**Passage given**
----

These grants will only be accessible to companies that haven’t received Innovate UK funding before.

How much can I get?

Up to £50,000 for each grant.

Is it dilutive? 

This financing option is a grant, so it’s non-dilutive, and you don’t have to pay it back.

How long will it take?

The competition will be open between July 11th and 27th, 2022.

How do I do it?

To get this funding, you must demonstrate that you have an innovative idea, have the capacity to deliver this project, and require public funding. The application consists of 3 sections: project details, application questions, and finances. Here’s how you can apply. 

#3 Horizon Europe Funding

What is it?

Horizon Europe is an EU program that aims to support ground-breaking research and innovation.

Am I able to get it? 

This grant-based funding is available for UK-based businesses that demonstrate excellent research and respond to challenges like food security, climate change, or healthcare. Your project has the potential to boost growth in sectors like manufacturing, biotechnology, materials, nanotechnology, space, information, and communication.

How much can I get?

The program has a budget of €95.5 billion. According to Crunchbase, companies typically receive a five- to seven-figure sum.

Is it dilutive? 

This is non-dilutive funding.

How long will it take?

The process may take up to 8 months from application closing to the signing of the grant.

How do I do it?

If you’re planning to apply for this funding, you can get guidance and help from the UK government to get the most out of Horizon Europe. Here you can find your National Contact Point (NCP) - a team appointed by the UK government to give you advice and support you throughout the process, including proposal preparation and application stages. Their service is free to use.

#4 Revenue-Based Financing

What is it?

Revenue-based financing (RBF) is an alternative funding option that offers fast cash and doesn't require giving up ownership. It allows founders to get capital in return for a certain percentage of future sales.

Am I able to get it? 

Revenue-based financing works best for subscription-based business models, e-commerce, or software-as-a-service (SaaS) businesses. Your company needs to have recurring revenue (6+ months of revenue history) to turn it into capital for further growth. Some providers also require you to have 3 months of runway and ARR between $250k - $100M+.

How much can I get?

The amount can go up to $20M. Most RBF services charge a 5-20% fee on the amount you borrowed.

Is it dilutive? 

This approach helps founders retain control over their business without diluting the equity.

How long will it take?

For different platforms, the process takes between 24 and 72 hours.

How do I do it?

You can instantly get cash through Pipe - a platform that provides quick access to on-demand capital. Pipe’s platform offers capital to any businesses (not only SaaS companies) with predictable revenue streams. There are also other platforms like Capchase and Clearco.

----

**Records shown**

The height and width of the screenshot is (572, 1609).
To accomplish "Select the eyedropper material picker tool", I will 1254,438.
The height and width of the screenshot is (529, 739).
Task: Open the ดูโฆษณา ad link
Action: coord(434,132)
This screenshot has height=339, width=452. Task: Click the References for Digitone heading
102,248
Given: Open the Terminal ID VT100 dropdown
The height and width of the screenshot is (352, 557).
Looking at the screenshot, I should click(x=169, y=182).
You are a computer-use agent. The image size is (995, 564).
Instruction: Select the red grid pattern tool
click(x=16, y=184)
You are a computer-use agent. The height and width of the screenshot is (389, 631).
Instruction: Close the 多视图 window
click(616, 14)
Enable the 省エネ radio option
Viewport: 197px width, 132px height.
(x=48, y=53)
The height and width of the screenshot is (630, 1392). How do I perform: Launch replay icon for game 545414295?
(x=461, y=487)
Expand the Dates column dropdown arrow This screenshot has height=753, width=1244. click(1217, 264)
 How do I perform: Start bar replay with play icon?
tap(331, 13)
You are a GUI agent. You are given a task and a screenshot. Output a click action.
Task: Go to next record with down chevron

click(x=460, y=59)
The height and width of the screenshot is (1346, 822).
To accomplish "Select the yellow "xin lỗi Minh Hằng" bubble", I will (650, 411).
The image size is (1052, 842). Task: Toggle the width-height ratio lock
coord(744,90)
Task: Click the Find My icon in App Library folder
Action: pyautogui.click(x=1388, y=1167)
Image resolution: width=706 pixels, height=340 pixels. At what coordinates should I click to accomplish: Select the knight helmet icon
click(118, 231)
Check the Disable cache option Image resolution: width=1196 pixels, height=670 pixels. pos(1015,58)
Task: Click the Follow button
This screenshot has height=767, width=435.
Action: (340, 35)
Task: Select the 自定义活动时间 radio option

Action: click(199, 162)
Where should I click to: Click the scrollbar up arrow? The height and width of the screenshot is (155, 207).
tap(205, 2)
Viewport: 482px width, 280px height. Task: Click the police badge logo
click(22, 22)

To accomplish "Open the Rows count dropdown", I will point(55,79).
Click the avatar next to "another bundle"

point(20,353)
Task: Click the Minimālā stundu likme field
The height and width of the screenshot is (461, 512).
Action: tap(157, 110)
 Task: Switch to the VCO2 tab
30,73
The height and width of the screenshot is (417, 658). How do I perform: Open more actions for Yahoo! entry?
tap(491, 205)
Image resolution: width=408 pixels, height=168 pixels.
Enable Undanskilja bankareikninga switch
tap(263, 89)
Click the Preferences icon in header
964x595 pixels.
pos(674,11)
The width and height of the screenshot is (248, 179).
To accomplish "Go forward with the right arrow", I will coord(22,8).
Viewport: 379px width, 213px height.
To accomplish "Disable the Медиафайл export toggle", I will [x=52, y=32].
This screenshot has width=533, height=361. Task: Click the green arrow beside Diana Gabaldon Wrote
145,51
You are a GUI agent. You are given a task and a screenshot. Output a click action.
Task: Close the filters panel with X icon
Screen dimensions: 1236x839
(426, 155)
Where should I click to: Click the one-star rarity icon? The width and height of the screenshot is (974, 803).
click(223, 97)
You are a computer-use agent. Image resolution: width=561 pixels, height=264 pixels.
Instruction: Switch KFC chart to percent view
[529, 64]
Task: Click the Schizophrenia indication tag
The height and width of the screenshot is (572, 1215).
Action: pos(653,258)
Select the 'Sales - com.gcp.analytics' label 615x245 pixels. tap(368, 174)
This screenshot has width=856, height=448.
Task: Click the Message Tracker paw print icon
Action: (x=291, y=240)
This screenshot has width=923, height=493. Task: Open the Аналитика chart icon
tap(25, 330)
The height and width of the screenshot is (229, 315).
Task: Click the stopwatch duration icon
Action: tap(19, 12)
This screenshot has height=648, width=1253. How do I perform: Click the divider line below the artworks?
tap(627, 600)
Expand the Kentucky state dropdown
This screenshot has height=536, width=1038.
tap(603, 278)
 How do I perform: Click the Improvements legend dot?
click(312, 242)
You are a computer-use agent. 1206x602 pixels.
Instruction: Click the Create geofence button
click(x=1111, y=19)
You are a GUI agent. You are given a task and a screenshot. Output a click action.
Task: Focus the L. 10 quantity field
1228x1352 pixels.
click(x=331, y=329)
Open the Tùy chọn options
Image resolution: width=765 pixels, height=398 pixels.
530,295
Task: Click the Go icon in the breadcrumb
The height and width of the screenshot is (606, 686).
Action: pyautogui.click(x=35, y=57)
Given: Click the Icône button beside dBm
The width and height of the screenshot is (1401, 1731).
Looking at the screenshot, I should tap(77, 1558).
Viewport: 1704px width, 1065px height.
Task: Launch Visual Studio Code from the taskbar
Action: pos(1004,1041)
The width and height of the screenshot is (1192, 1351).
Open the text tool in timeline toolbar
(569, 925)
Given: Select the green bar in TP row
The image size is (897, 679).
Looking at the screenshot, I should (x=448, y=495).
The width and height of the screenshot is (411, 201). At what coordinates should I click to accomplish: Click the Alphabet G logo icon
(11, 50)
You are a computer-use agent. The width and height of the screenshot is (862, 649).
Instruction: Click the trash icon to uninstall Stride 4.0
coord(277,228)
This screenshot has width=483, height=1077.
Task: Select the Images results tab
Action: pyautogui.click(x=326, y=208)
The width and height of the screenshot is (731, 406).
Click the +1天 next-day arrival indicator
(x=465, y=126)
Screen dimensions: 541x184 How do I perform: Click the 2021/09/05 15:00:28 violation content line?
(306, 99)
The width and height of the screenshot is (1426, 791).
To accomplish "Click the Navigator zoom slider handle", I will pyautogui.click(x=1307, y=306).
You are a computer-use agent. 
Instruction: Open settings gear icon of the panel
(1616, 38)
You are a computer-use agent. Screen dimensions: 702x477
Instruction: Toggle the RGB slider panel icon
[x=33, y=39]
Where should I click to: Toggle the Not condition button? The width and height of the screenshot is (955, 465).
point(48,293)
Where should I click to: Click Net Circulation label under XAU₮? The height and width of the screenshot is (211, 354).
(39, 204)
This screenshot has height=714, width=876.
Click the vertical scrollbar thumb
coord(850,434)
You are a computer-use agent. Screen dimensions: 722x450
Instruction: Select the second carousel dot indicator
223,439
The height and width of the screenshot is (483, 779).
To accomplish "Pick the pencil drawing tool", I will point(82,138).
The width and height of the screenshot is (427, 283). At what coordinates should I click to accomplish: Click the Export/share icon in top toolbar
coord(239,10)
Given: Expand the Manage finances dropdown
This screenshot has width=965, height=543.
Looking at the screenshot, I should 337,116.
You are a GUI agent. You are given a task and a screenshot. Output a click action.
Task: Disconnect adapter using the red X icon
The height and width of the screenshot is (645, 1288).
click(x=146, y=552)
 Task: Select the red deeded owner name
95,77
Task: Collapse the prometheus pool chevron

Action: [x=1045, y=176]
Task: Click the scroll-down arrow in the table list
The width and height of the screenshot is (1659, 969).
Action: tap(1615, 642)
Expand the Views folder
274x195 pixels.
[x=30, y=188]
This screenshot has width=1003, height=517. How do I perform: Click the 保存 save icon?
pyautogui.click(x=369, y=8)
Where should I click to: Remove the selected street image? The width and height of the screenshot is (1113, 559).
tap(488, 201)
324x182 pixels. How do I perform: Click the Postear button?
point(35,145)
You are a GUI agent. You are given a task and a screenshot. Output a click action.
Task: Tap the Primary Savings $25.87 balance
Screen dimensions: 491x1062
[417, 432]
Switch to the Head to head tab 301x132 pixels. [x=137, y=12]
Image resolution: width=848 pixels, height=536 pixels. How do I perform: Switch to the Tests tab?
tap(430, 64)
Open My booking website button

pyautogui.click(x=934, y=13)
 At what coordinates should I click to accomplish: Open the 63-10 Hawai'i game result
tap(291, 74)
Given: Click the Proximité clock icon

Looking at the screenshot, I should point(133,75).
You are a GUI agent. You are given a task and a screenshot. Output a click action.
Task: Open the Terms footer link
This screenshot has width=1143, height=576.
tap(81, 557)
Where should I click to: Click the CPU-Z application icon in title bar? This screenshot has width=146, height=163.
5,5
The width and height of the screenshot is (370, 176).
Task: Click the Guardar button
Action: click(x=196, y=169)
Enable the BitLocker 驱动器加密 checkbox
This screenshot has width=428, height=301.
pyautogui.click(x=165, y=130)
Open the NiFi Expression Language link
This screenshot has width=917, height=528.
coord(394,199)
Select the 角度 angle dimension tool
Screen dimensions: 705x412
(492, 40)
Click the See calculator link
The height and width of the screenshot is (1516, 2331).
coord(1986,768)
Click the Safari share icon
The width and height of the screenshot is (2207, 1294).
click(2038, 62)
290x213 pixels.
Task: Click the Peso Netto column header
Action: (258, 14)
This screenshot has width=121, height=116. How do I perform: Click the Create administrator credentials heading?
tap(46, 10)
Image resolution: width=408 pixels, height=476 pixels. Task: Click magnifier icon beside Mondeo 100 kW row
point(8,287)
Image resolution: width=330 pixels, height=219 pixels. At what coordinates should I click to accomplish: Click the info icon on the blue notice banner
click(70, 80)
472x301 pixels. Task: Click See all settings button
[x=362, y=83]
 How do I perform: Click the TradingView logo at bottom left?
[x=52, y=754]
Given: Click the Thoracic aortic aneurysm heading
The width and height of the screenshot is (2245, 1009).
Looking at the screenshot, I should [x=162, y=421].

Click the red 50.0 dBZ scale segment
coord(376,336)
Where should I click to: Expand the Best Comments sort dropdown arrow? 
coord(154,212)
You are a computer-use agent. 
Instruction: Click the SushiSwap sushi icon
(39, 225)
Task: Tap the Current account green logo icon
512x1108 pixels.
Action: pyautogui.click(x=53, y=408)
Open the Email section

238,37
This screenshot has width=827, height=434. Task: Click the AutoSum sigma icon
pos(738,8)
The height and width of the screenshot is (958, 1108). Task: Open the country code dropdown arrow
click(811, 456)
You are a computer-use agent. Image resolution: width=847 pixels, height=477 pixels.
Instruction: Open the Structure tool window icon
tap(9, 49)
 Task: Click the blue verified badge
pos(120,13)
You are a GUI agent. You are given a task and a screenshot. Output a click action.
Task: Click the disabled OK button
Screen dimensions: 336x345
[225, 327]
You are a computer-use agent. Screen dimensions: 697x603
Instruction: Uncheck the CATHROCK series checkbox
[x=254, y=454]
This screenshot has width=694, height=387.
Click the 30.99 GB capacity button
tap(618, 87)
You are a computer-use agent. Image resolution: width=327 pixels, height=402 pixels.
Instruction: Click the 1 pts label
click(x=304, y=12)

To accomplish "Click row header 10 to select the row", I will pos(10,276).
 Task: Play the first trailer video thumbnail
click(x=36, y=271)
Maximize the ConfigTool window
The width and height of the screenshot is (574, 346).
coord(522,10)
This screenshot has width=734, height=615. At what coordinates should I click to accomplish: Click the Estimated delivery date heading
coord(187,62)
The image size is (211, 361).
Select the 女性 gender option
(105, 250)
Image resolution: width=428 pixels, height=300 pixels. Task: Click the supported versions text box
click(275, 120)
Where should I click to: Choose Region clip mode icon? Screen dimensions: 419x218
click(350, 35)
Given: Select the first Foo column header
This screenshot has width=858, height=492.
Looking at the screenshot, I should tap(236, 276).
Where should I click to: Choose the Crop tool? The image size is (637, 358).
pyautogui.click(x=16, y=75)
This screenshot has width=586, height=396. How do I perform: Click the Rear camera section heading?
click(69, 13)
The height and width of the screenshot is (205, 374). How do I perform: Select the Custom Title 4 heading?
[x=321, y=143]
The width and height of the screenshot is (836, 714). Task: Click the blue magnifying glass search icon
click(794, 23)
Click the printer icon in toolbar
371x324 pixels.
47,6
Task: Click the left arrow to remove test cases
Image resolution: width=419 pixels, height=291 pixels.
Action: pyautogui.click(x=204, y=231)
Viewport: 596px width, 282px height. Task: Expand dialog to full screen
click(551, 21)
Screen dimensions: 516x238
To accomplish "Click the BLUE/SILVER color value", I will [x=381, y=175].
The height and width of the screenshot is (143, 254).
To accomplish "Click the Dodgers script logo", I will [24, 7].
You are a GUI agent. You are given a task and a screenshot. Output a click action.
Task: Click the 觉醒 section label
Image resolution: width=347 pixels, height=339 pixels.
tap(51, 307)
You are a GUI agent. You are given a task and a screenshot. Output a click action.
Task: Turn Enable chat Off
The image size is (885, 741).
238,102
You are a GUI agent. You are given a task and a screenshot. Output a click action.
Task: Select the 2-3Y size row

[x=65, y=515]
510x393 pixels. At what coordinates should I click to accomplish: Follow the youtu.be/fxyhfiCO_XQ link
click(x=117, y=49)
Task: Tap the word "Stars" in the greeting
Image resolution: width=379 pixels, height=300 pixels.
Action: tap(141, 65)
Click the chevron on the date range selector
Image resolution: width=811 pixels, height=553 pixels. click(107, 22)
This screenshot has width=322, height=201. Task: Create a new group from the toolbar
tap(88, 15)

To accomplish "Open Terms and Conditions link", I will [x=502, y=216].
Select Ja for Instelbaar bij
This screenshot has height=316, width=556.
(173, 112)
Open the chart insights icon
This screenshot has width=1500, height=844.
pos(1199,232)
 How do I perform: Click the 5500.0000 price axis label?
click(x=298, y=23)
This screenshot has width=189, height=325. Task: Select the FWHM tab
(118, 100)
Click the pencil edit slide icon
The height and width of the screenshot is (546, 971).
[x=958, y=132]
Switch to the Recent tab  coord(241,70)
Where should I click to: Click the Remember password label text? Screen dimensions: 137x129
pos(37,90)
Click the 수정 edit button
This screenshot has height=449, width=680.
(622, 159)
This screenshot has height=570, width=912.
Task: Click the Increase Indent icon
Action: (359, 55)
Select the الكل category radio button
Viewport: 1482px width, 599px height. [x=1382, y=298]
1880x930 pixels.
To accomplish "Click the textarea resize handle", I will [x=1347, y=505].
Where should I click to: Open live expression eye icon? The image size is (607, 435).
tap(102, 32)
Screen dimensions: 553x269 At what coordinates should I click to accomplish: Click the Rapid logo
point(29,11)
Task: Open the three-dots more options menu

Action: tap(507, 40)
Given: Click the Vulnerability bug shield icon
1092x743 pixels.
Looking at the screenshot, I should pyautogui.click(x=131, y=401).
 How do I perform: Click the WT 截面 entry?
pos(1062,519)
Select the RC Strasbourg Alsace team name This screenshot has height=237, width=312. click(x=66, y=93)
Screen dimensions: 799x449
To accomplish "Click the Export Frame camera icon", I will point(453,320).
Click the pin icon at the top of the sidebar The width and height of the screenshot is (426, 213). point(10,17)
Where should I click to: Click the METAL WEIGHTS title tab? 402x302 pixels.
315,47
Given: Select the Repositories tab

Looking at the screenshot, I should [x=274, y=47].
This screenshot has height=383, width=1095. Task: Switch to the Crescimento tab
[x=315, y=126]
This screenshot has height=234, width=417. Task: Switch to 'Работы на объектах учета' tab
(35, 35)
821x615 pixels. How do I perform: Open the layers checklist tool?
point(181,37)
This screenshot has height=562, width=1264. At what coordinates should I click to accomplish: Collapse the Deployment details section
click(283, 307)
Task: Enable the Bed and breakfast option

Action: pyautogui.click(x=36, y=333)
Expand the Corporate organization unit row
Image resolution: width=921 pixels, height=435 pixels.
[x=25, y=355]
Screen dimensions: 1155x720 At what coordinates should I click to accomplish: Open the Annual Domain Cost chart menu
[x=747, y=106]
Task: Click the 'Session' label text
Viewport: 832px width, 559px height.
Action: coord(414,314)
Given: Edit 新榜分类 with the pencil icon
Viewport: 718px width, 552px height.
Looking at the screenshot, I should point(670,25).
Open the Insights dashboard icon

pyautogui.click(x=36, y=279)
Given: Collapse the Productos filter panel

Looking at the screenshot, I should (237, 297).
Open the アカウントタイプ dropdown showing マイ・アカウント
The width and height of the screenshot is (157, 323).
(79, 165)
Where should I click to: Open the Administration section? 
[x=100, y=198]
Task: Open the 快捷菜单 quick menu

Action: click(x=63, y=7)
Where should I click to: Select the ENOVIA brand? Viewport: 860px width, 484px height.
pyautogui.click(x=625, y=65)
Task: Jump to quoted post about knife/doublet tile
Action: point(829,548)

----

**Tasks to carry out**
a. In the funding-options passage, condense the paragraph beginning "Revenue-based financing works best for" into a short bulleted list that keeps its main facts.
b. Continue the funding-options passage from its final sentence.

**Set of answers**
a.
- Best suited to subscription-based, e-commerce, or SaaS businesses
- Requires recurring revenue with at least 6 months of revenue history
- Some providers also ask for 3 months of runway and ARR between $250k and $100M+

b.
Here's even more, courtesy of Trends.vc:

#5 Credit Line

What is it?

Some startups can advance their digital store revenues or video games tax relief (VGTR) refund and get on-demand capital. Funding platforms such as Sugar, Braavo, and Pollen VC provide you with a credit line based on your monthly revenues.

Am I able to get it? 

If your company plays in the gaming or mobile app fields, you can consider getting capital through a credit line. You’re eligible if you’re in business for 6+ months with monthly revenue of over $10k (over $25k for Pollen VC) and have live apps on the App Store or other digital stores.

How much can I get?

Loans amounts vary and can go up to $10 million. The service fee ranges between 1% and 10% depending on the platform and the amount you borrow.

Is it dilutive? 

A credit line is a non-dilutive source of capital that allows you to retain full control. It needs to be paid back within a certain time frame.

How long will it take?

As fast as 24 hours. 

How do I do it?

All you need to do is create an account on the platform of your choice, fill out an application form, and provide the details about your business - no personal guarantees are required. If you’re eligible, you’ll receive an offer shortly. Here you can start your application with Sugar, Braavo, or Pollen VC.

#6 Bank Loans

What is it?

Companies can get a business loan from mainstream lenders such as banks. They are more willing to give you money if you present your assets as collateral - e.g., machinery, equipment, or real estate. In case you are physical asset-light (which is likely for software startups!), you may get capital with an unsecured loan, which is typically more expensive.

Am I able to get it? 

Bank loans are mostly suited for companies with a consistent cash flow and a good credit rating.

How much can I get?

Typically between £1,000 and £500,000 with a bank loan. But, the sky is the limit depending on your cash flow and other factors.

Is it dilutive? 

A bank loan is a non-dilutive financing alternative. But, if you default on your payments, there may be clauses in the loan agreement that convert the outstanding balance into equity.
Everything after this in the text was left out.